I learned to make fire with flint and steel, figured out how to operate the stern sweep on a small open boat known as a pirogue, became proficient at the laconic Montana wave - one hand draped casually over the top of the steering wheel, the palm flipped upward at each oncoming driver - which tempers the tedium of those long, lonely highways with moments of casual civility.

Over the next 12 months, leading up to the bicentennial's kickoff next January, you and I will retrace the route followed by Meriwether Lewis, William Clark, and the changing cast of characters who accompanied them on their 8,000-mile trek to the Pacific and back. We'll meet those characters, as well as some of the men and women now making their living in the lands the explorers first described to America.

The monthly series of stories will describe my journey, and will compare those experiences with the explorers' adventures on the same path 200 years ago. But the series is intended to be more than mere travelogue, more than a recitation of historical facts most Americans learned in elementary school.

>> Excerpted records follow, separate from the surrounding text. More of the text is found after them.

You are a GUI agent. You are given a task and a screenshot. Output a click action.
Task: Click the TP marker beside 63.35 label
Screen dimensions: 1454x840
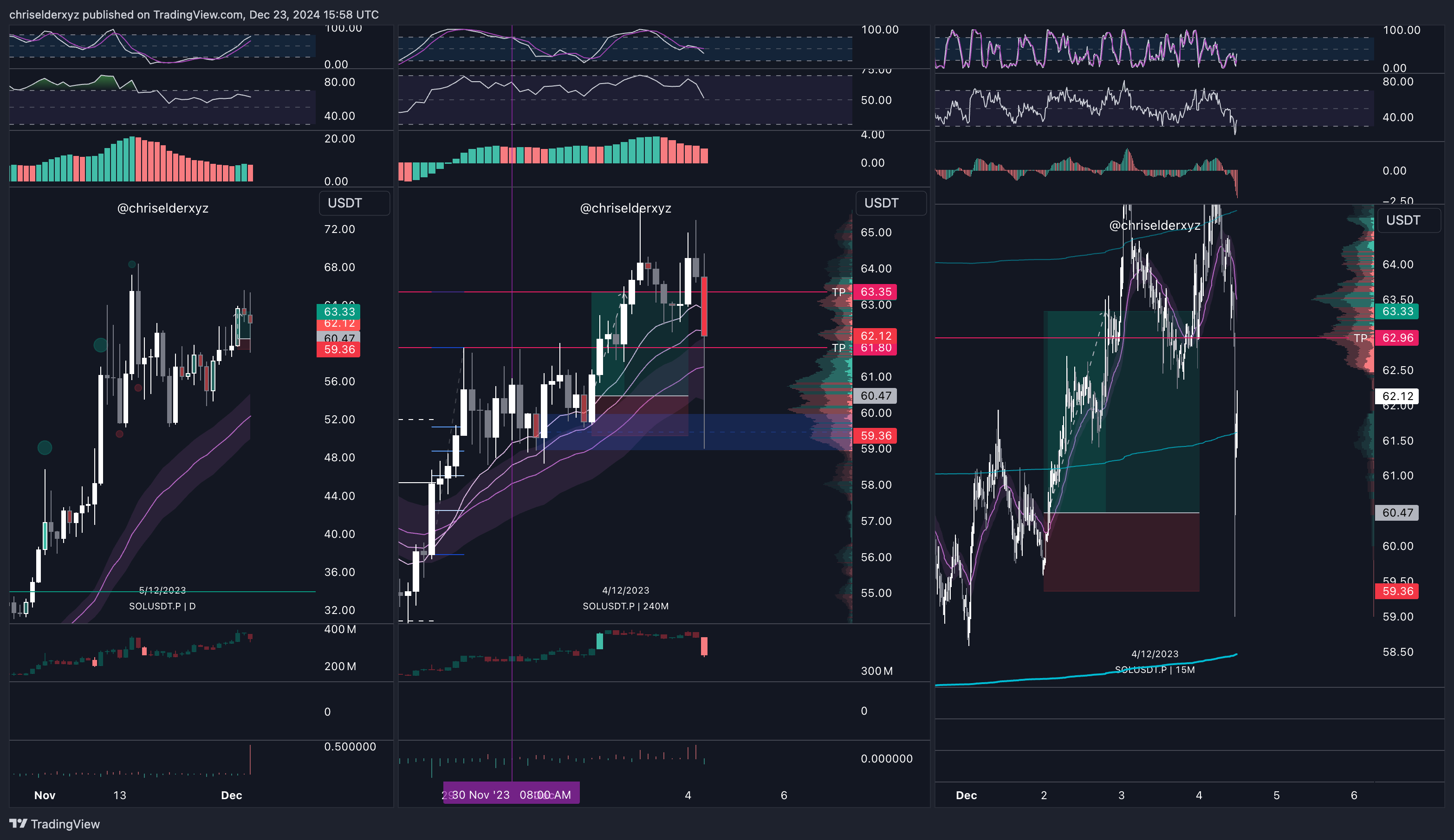tap(838, 292)
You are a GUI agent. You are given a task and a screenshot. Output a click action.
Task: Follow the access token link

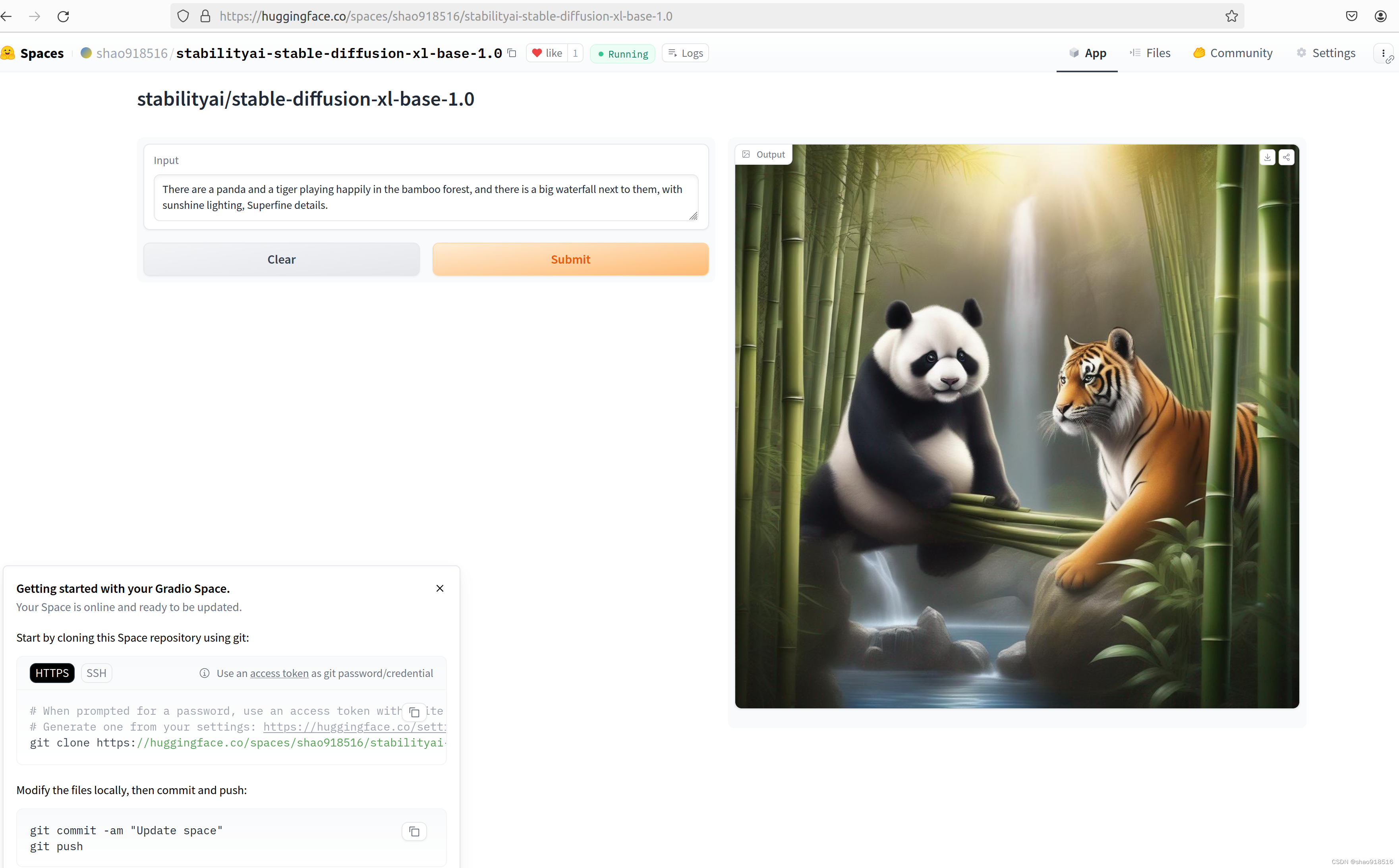(x=279, y=673)
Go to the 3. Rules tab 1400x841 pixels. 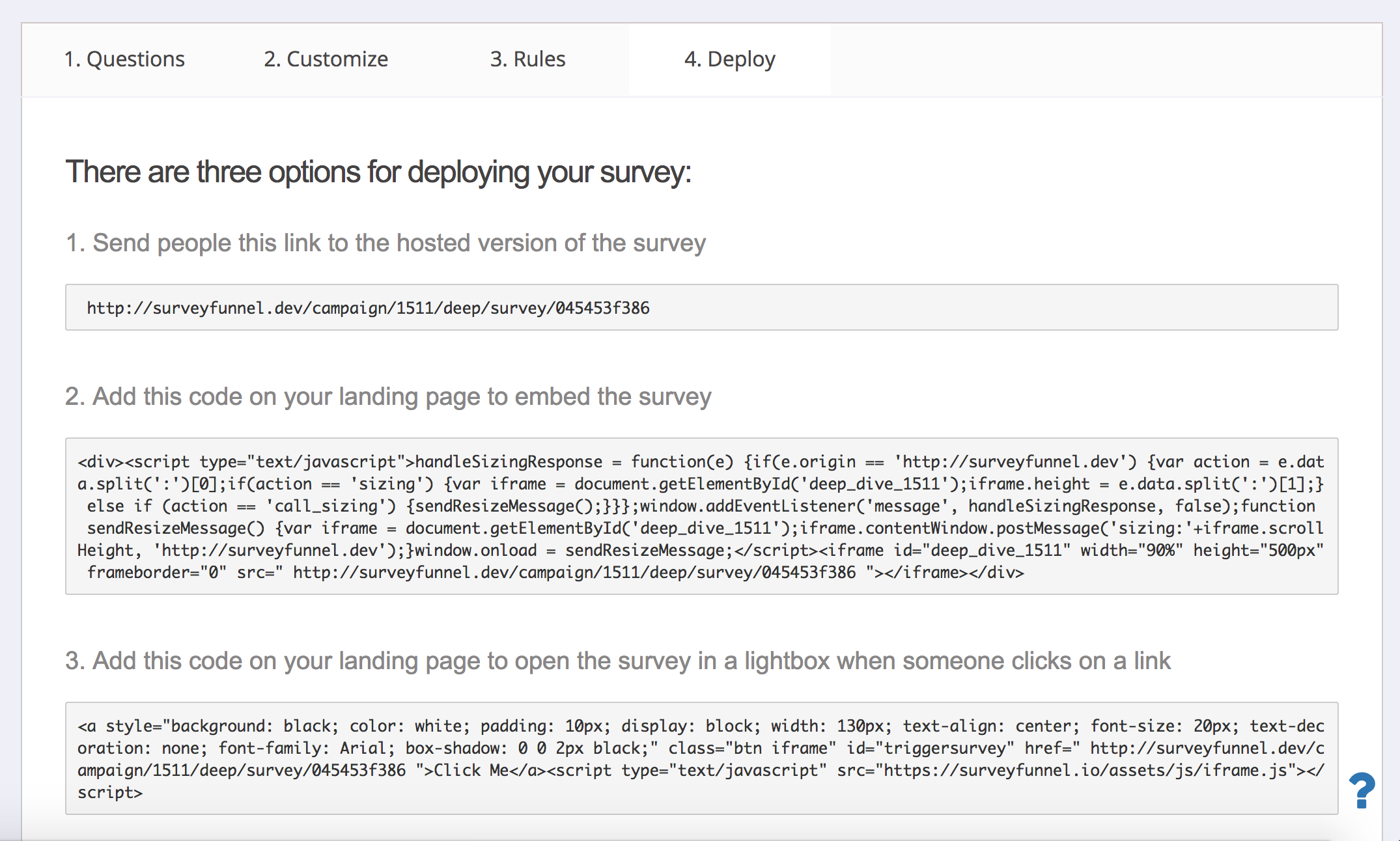click(x=527, y=59)
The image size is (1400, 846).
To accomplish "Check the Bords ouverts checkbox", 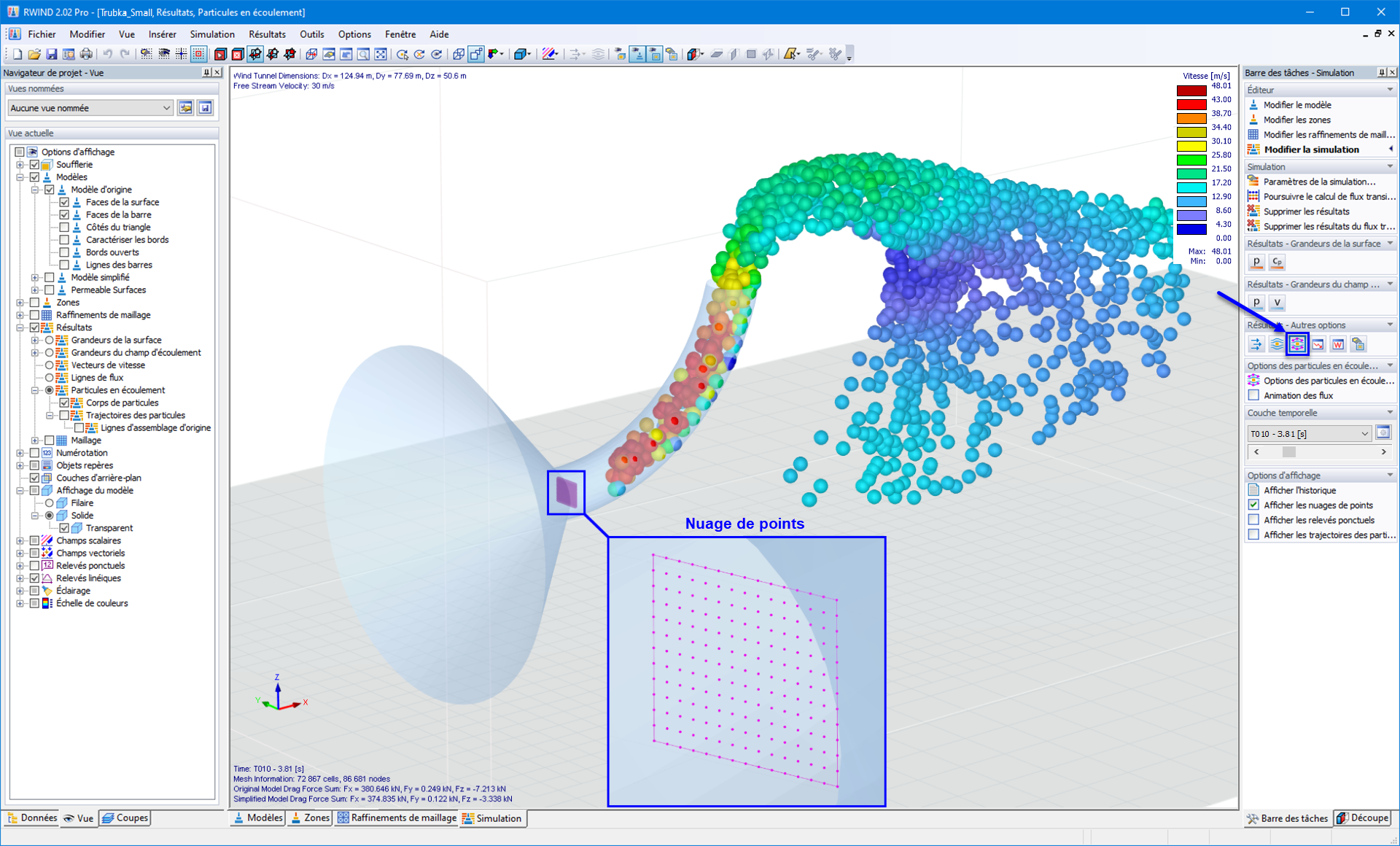I will [64, 252].
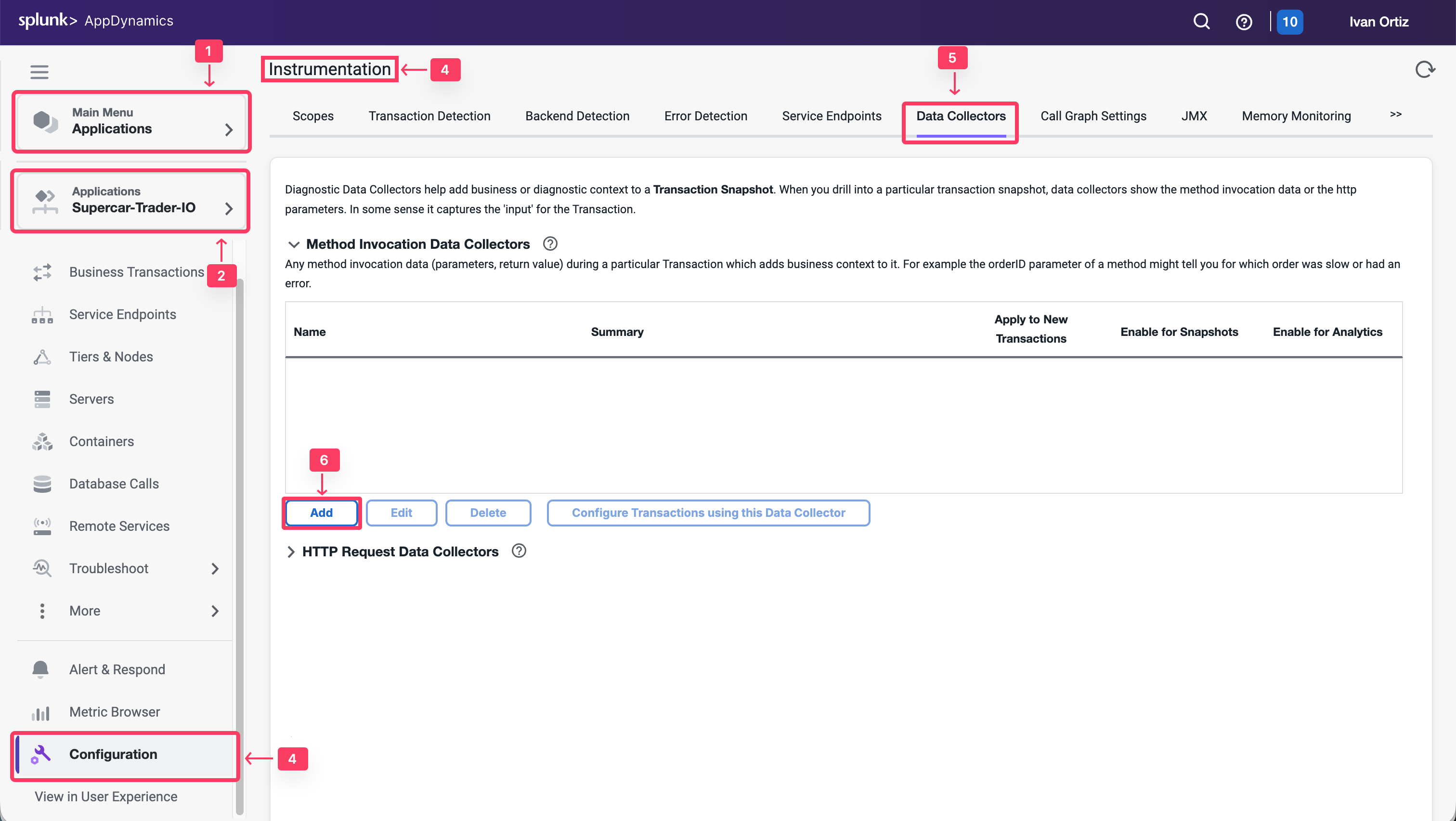
Task: Show more tabs with the >> arrow
Action: (x=1395, y=114)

It will also focus on the nature of the region through which the expedition's trail passes, examining the many ways it has changed - and continues to change - since that initial exploration.

When I set out, I hoped to answer a few deceptively simple questions. What is it like on the trail today? What was it like 200 years ago? How has the West evolved - ecologically, socially, politically - since Lewis and Clark explored it? What can we learn about that region, and about the United States itself, by examining it from the unique perspective provided by the explorers' journals, letters and artifacts?
As a native of the West, who loves the landscape and has always been fascinated by its history, I also hoped for the adventure of a lifetime. I found it.

Our national epic

Staff photo by John Krist
Rugged terrain in the Bitteroot Mountains between Montan and Idaho posed a formidible challenge to members of the expedition. Mondern-day travelers can retrace the route on a narrow, extremely rough dirt road through contryside that has changed little in 200 years.

It is difficult to overstate the significance of the Lewis and Clark expedition in American history. When the explorers set out in 1803, the United States was a coastal nation oriented toward Europe; two-thirds of its citizens lived within 50 miles of the Atlantic. When the party returned in 1806, the nation almost overnight became continental in scale, its ambitions and imagination drawn inexorably toward the Pacific by detailed new information about the western landscape.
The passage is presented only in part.